‘Parceria exige relação de confiança e compromisso’

IFC diz que é preciso ter 'total confiança' para financiar empresários na Amazônia

Afra Balazina, O Estado de S. Paulo

28 Abril 2010 | 10h39

O International Finance Corporation (IFC), braço financeiro do Banco Mundial para o setor privado, quer financiar empresários que atuam na Amazônia, mas diz que é preciso ter “total confiança” na empresa.

 

No ano passado, o IFC rompeu um contrato com o frigorífico Bertin após denúncias que mostravam a relação entre a produção de carne e o desmatamento da Amazônia. Em entrevista, a vice-presidente do IFC, Rachel Kyte*, falou ao Estado.

 

Vocês pretendem manter financiamento para o setor de agronegócio na Amazônia?

É muito importante para nós ter uma relação de confiança e compromisso com o outro, assim como em toda parceria. Então, quando trabalhamos com uma empresa, especialmente numa área com alta complexidade e alguma controvérsia, essa confiança é fundamental. E quando se perde a confiança, sente-se a pressão de ir embora. Mas não temos medo dessas situações difíceis. Acredito que o IFC deve trabalhar com empresas comprometidas para encontrar uma maneira de equilibrar o aumento da produtividade com a redução do impacto ambiental.

 

Há muitos brasileiros interessados no financiamento do IFC?

Sim. Apesar de existirem muitas companhias que não querem seguir os padrões exigentes ambientais do IFC, encontro muitas pessoas que compreendem que o crescimento do negócio depende totalmente do equilíbrio com as necessidades do ecossistema e da demanda global pelo produto.

 

E quais são as dificuldades dos empresários?

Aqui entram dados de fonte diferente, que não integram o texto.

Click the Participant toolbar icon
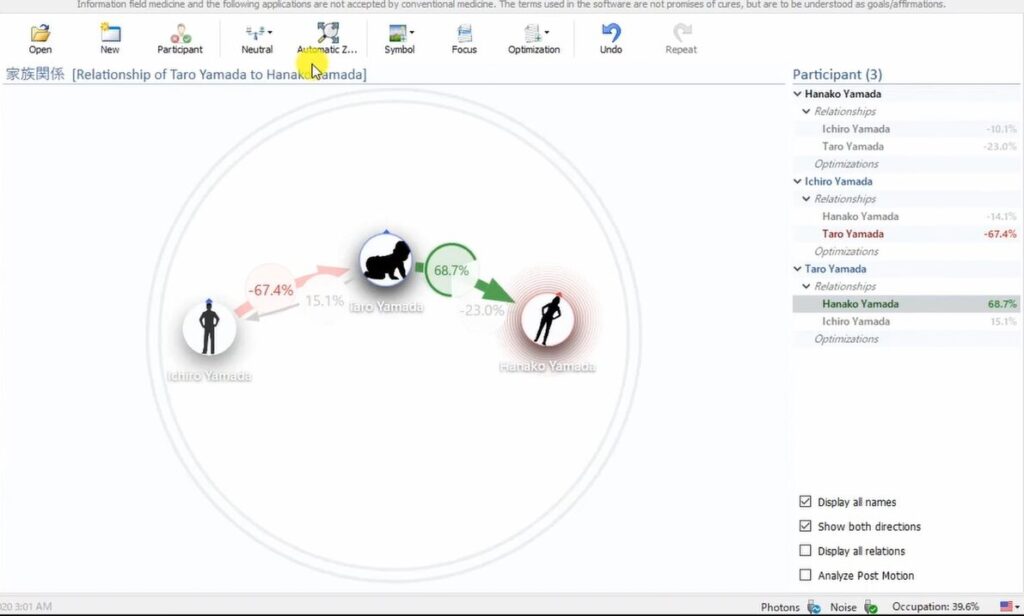 coord(180,34)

Um dos problemas no Brasil é que fazer a coisa certa sai mais caro. Muitos empresários ficam preocupados com o cenário político, especialmente em época de eleição, quando as pessoas prometem muitas coisas. O setor requer políticas previsíveis e que se mantenham por anos.

 

* Rachel Kyte é vice-presidente da IFC. Tem bacharelado em Ciências Políticas e História e mestrado em Relações Internacionais. Está no IFC desde 2000, na área de consultoria. Foi da equipe da União Internacional para Conservação da Natureza.